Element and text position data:
——
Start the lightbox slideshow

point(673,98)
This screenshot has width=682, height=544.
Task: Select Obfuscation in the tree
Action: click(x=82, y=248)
——
Exercise objective: Write out the lines of the rows above as a numbered list, leaving out any blank lines.

Output of the exercise:
1. Start the lightbox slideshow
2. point(673,98)
3. This screenshot has width=682, height=544.
4. Task: Select Obfuscation in the tree
5. Action: click(x=82, y=248)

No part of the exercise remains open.